The Pixel 2 shot and aligned up to 9 frames for every image taken to maximize detail and reduce noise, and the Pixel 3 is now capable of shooting, buffering, and aligning up to 15 frames per shot. All still with zero shutter lag – you get the shot that represents the instant you hit the shutter button.

A new ‘Night Sight’ feature that combines multiple frames with long shutter speeds for extremely low light shots

There’s a catch, for now though. These extra frames are only used when zooming your image 1.2x or more, or when the environment is so dark as to require longer shutter speeds. That latter feature is called ‘Night Sight’ and it combines multiple frames with long shutter speeds for extremely low light shots. It does this using Google’s ‘robust merge’, which is able to effectively deal with subject movement without blur or ghosting.

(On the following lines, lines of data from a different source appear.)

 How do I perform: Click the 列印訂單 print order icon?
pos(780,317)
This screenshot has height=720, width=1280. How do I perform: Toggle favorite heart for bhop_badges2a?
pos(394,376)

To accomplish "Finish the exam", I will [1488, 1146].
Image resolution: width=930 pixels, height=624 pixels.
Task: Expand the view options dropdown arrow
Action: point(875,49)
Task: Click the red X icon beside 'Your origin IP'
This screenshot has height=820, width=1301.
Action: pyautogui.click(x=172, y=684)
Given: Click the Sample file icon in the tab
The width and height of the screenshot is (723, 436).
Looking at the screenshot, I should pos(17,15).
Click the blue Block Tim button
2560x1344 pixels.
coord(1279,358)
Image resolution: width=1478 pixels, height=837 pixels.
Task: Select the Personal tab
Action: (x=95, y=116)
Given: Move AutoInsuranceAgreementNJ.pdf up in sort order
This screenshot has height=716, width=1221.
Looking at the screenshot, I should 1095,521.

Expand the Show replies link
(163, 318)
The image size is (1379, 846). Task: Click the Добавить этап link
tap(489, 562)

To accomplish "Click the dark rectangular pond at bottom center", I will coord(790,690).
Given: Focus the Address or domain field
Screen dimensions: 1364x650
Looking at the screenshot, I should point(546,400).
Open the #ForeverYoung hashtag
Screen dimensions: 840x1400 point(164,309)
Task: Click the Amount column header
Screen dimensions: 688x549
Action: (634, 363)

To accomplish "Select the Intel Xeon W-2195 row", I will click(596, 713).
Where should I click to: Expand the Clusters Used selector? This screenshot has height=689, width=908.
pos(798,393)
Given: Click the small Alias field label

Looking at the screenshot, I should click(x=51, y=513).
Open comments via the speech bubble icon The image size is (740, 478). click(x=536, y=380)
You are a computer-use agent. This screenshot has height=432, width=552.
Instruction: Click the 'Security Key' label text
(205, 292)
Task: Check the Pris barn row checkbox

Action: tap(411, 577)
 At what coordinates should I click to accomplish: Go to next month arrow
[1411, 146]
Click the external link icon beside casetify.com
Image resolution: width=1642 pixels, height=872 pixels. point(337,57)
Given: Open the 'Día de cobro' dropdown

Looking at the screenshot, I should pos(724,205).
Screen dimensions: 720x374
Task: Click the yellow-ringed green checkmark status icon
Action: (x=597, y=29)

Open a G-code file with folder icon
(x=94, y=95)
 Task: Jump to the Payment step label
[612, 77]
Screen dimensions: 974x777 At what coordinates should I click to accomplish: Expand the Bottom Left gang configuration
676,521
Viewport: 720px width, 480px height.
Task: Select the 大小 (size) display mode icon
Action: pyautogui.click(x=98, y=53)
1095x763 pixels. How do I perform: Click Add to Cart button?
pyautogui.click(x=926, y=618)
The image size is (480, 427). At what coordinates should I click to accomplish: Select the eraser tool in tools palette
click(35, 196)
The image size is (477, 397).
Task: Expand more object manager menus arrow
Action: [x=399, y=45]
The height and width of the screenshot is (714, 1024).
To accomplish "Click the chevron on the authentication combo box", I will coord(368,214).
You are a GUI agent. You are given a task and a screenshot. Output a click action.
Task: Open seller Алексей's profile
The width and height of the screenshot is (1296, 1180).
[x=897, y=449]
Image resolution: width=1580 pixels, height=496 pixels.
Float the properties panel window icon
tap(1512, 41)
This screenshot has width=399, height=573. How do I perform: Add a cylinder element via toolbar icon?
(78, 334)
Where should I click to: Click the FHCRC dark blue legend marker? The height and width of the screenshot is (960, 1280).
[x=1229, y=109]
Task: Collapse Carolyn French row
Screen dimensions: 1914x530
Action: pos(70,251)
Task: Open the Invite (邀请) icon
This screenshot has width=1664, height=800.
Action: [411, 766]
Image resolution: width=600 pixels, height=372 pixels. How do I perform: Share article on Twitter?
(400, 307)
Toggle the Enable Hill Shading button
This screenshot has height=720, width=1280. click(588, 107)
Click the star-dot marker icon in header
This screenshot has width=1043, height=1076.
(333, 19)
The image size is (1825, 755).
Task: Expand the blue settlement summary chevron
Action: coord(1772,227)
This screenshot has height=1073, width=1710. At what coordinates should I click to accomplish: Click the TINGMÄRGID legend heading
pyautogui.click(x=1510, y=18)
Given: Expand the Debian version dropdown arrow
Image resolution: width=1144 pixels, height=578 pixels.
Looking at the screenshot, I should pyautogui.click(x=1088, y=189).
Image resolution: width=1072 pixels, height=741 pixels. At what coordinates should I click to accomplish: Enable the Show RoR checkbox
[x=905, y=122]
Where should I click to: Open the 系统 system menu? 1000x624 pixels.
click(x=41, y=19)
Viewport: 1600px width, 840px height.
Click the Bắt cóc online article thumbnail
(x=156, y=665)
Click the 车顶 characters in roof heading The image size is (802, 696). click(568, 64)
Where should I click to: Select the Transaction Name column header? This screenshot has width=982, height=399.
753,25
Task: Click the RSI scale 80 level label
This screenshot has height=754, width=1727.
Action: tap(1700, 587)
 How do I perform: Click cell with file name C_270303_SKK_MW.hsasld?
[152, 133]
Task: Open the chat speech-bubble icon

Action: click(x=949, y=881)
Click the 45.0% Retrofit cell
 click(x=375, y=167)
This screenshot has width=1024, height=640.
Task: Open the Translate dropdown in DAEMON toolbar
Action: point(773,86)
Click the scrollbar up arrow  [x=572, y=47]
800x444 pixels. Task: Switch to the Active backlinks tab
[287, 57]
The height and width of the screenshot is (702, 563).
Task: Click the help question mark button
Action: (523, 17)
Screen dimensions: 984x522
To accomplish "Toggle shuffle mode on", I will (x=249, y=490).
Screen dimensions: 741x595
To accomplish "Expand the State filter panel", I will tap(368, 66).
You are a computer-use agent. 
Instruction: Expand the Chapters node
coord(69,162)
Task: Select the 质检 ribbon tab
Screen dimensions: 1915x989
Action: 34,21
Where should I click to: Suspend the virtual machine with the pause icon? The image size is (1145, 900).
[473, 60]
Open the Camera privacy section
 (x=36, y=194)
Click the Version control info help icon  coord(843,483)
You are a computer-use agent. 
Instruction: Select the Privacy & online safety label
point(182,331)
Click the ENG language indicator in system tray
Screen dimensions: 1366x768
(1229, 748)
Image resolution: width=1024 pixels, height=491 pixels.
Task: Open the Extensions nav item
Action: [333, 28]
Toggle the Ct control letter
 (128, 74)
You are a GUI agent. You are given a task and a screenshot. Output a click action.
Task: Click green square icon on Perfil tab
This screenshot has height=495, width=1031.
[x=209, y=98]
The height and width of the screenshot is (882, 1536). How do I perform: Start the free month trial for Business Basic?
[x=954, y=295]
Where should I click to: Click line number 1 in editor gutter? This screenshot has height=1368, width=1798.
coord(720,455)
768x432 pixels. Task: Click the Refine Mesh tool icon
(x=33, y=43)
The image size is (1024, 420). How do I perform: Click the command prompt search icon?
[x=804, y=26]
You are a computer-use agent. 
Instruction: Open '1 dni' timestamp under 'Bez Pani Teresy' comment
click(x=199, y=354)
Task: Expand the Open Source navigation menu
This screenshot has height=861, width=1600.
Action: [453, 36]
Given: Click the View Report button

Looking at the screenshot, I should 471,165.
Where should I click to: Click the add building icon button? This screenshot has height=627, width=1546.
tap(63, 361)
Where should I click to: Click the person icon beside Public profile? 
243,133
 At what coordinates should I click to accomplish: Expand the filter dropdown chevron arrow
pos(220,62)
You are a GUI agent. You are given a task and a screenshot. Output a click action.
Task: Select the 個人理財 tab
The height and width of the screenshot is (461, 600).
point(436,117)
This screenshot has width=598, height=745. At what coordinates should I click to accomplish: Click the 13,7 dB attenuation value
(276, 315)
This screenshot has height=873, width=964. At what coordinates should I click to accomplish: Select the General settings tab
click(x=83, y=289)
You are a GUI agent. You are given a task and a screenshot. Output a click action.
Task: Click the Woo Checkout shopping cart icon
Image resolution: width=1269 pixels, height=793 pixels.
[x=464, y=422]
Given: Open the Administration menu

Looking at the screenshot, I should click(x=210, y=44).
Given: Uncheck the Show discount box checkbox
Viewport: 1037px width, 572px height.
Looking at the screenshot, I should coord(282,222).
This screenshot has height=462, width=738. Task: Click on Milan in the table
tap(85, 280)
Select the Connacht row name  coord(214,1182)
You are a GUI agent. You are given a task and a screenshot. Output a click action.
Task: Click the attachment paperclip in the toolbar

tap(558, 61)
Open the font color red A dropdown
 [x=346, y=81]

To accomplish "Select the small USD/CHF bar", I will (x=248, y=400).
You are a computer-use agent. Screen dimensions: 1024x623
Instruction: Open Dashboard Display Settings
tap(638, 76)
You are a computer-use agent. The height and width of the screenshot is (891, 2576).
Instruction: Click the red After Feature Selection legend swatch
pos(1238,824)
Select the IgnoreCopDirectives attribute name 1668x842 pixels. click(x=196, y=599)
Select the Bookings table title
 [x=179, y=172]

Another computational feature called ‘synthetic fill flash’ understands human subjects and raises their exposure with a fill-flash effect. The result is often a nice warm glow on faces, particularly in backlit situations where they might otherwise be rendered dark.

Google uses super-resolution techniques to tackle the problem of poor image quality with digital zoom. By capturing multiple frames with sub-pixel resolution, the Pixel 3 can record detail finer than traditional approaches, which means that digitally zoomed shots, which crop and enlarge smaller portions of the frame, can – we’re told – compete with optical zoom approaches.

Particularly innovative about this approach is the removal of the need to demosaic: with pixel-level image alignment the Pixel 3 can combine images that have been off-set by one pixel shifts, which means that every color has been sampled at each pixel position in the final frame. No demosaicing means sharper images with less noise.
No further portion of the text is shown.